Closed marcomass closed 7 years ago
@marcomass, I need an example and data if possible.
implemented. LEFT_DISTINCT, RIGHT_DISTINCT
Unfortunately I need to reopen this issue since there are several aspects to fix for LEFT_DISTINCT and RIGHT_DISTINCT @pp86
the schema in output when LEFT_DISTINCT or RIGHT_DISTINCT are used must be only the schema of the LEFT or RIGHT input dataset, respectively (now it is a composition of the two as in LEFT and RIGHT).
the schema in output when BOTH is used must be consistent with the content of the generate data sample (now it is as when LEFT is used, whereas it must include also RIGHT input dataset coordinates).
@akaitoua
You can use the following query for testing: PROM = SELECT(annotation_type == "promoter") HG19_BED_ANNOTATION; TSS = SELECT(annotation_type == "TSS") HG19_BED_ANNOTATION; PROM_TSS = JOIN(DL(0); output: LEFT) PROM TSS; MATERIALIZE PROM_TSS INTO PROM_TSS; TSS_PROM = JOIN(DL(0); output: RIGHT) PROM TSS; MATERIALIZE TSS_PROM INTO TSS_PROM;
PROM_TSSd = JOIN(DL(0); output: LEFT_DISTINCT) PROM TSS; MATERIALIZE PROM_TSSd INTO PROM_TSSd; TSS_PROMd = JOIN(DL(0); output: RIGHT_DISTINCT) PROM TSS; MATERIALIZE TSS_PROMd INTO TSS_PROMd;
PROM_TSSboth = JOIN(DL(0); output: BOTH) PROM TSS; MATERIALIZE PROM_TSSboth INTO PROM_TSSboth;
@marcomass, I added the functionality to consider left metadata when left_distinct is selected and for the right_distinct we leave the right one.

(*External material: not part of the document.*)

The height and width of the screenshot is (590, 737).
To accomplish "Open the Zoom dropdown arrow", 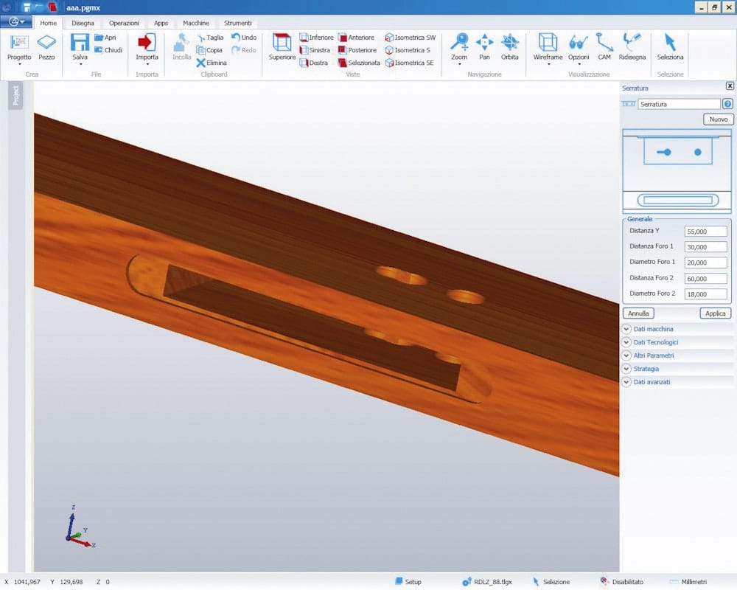I will pyautogui.click(x=459, y=64).
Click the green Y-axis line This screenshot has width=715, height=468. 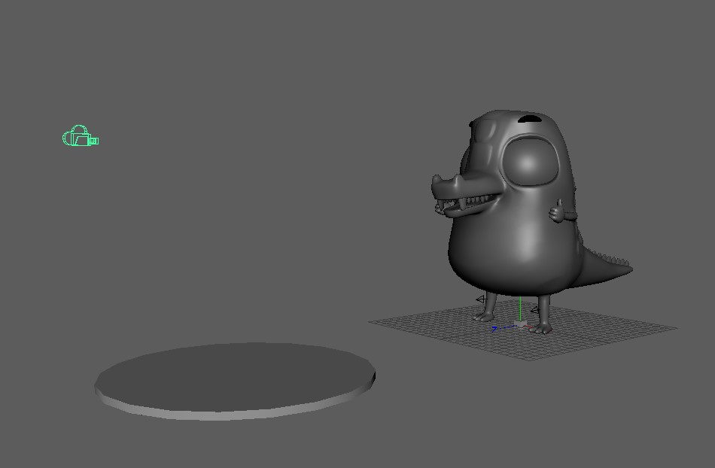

@akaitoua Please also remove prefixes from output metadata in case of RIGHT_DISTINCT and LEFT_DISTINCT (output metadata should be equal to the ones of the RIGHT/LEFT input dataset sample, without prefixes)
@pp86 Please fix output schema in case of LEFT/RIGHT_DISTINCT or BOTH output option, as specified in the above comment
removed prefixes from output metadata in case of RIGHT_DISTINCT and LEFT_DISTINCT
@marcomass @akaitoua
With the BOTH, in which position are the right dataset coordinate copied? prepended or appended? Is the chr copied as well?
@pp86 RefArray ++ Array[GValue](expChrom, expStart, expStop, expStrand) ++ expArray This is the new schema of the values.
Define and implement SEMIJOIN. [In V1, the modifier project_*_distinct was available to be used with left / right modifiers to eliminate the artifacts regions generated by the JOIN when used with left and right as semijoin. Such modifiers are not available in V2, where artifact regions cannot be eliminated (the workaround of using MAP + SELECT can work only in the case of distance < 0)]